Encerrando a segunda mesa, o professor de literatura e filósofo da música José Miguel Wisnik (autor de clássicos obrigatórios como “O Som e o Sentido” e o ensaio “Machado Maxixe”) falou sobre as interações entre o erudito e o popular, entre a música europeia e a música africana em Nazareth. Depois, enfatizou o princípio audiotátil na música de Nazareth, e ilustrou ao piano como os diferentes planos melódicos se rebatem na música Bambino. Também chamou a atenção para as semelhanças entre Scott Joplin e Nazareth, sincopando a mão esquerda no rag Elite Syncopations. Ao final da palestra, tivemos o privilégio de ouvir o ragtimer norueguês Morten Gunnar Larsen, que veio ao Rio de Janeiro especialmente para assistir ao simpósio e às demais comemorações do sesquicentenário nazaretheano, interpretar o mesmo rag de Joplin, a pedido de Wisnik (infelizmente esta última parte não pôde ser gravada por questões técnicas).

 

3 ª mesa redonda

A terceira mesa teve como tema “Nazareth e o pianismo carioca” e contou com a participação dos pianistas Sara Cohen (UFRJ), Marcelo Verzoni (UFRJ) e Alexandre Dias (IMS).

Abertura da mesa pelo mediador Pedro Aragão:

A musicóloga Sara Cohen começou citando autores que colocam Nazareth em uma posição de destaque na música brasileira pelo trato pianístico sofisticado de suas composições, com influência da técnica chopiniana. Em seguida retomou o tema que abordou pioneiramente em sua dissertação de mestrado em 1988: as músicas de Nazareth podem ser utilizadas didaticamente como estudos pianísticos, dada a riqueza de técnicas que apresentam. Ao final, ilustrou algumas dessas técnicas ao piano.

Em seguida, o musicólogo Marcelo Verzoni falou sobre o interesse de pianistas de concerto na música de Nazareth, e como seu próprio interesse surgiu, quando residia na Alemanha. Ressaltou a ambiguidade de sua música, que tem traços tanto populares quanto eruditos, a dificuldade de executá-la, e o desafio de como incluí-la em repertórios de concerto. Mencionou a relação entre música e grupos sociais, os diferentes contextos sociais de Ernesto Nazareth e Chiquinha Gonzaga (leia aqui artigo que escreveu sobre este tema), e em seguida fez um apanhado de como historiadores da música brasileira abordaram a música de Nazareth.

________________________

> _Tarefa_
No texto sobre o simpósio de Nazareth, em que ano Sara Cohen abordou em sua dissertação de mestrado o uso didático das músicas de Nazareth como estudos pianísticos? As entradas abaixo não têm relação com o texto.

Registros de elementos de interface

________________________

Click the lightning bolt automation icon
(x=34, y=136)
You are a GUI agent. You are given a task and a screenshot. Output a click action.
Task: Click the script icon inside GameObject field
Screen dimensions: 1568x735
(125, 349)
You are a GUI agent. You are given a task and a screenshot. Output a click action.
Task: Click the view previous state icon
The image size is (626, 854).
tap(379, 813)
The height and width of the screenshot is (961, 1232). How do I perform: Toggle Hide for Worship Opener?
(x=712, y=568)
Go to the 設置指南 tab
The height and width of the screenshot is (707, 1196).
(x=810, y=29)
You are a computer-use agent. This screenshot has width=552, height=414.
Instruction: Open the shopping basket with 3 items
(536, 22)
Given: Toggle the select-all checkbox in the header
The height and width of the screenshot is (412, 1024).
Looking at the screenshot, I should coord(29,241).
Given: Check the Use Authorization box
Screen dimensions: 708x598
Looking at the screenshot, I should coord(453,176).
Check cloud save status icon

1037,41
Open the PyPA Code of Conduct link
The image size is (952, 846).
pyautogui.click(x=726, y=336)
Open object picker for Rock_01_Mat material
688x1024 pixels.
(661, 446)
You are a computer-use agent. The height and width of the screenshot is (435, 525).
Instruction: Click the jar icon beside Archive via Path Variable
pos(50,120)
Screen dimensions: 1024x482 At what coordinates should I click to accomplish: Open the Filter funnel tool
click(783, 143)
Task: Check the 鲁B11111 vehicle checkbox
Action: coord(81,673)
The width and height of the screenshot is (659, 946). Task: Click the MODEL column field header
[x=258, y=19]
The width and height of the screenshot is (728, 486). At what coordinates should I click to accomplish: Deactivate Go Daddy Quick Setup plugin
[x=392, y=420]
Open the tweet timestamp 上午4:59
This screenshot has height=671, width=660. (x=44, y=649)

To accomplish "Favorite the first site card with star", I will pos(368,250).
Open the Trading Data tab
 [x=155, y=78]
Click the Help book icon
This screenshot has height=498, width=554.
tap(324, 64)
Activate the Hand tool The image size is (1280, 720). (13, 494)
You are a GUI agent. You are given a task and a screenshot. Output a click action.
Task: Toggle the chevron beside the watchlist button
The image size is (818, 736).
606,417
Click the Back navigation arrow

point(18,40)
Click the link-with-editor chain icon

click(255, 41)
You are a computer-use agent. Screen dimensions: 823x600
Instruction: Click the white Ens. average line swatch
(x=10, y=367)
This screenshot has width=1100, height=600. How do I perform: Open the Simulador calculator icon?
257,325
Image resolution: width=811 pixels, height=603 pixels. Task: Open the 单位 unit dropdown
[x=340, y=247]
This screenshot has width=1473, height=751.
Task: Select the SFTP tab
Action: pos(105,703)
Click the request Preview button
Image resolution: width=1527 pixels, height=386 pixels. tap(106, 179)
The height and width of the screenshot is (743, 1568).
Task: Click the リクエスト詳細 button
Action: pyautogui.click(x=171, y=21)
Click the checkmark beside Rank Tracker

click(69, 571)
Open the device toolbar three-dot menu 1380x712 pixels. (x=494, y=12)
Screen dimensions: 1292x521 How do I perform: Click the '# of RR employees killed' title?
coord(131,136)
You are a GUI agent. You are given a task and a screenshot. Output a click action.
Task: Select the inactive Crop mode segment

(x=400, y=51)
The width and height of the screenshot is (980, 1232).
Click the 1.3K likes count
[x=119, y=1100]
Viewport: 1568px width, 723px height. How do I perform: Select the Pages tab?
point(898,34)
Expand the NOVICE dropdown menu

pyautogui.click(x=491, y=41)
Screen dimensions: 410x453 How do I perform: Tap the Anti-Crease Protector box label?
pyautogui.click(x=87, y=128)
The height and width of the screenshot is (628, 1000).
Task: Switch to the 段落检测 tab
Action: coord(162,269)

________________________

> _Resposta_
Em 1988.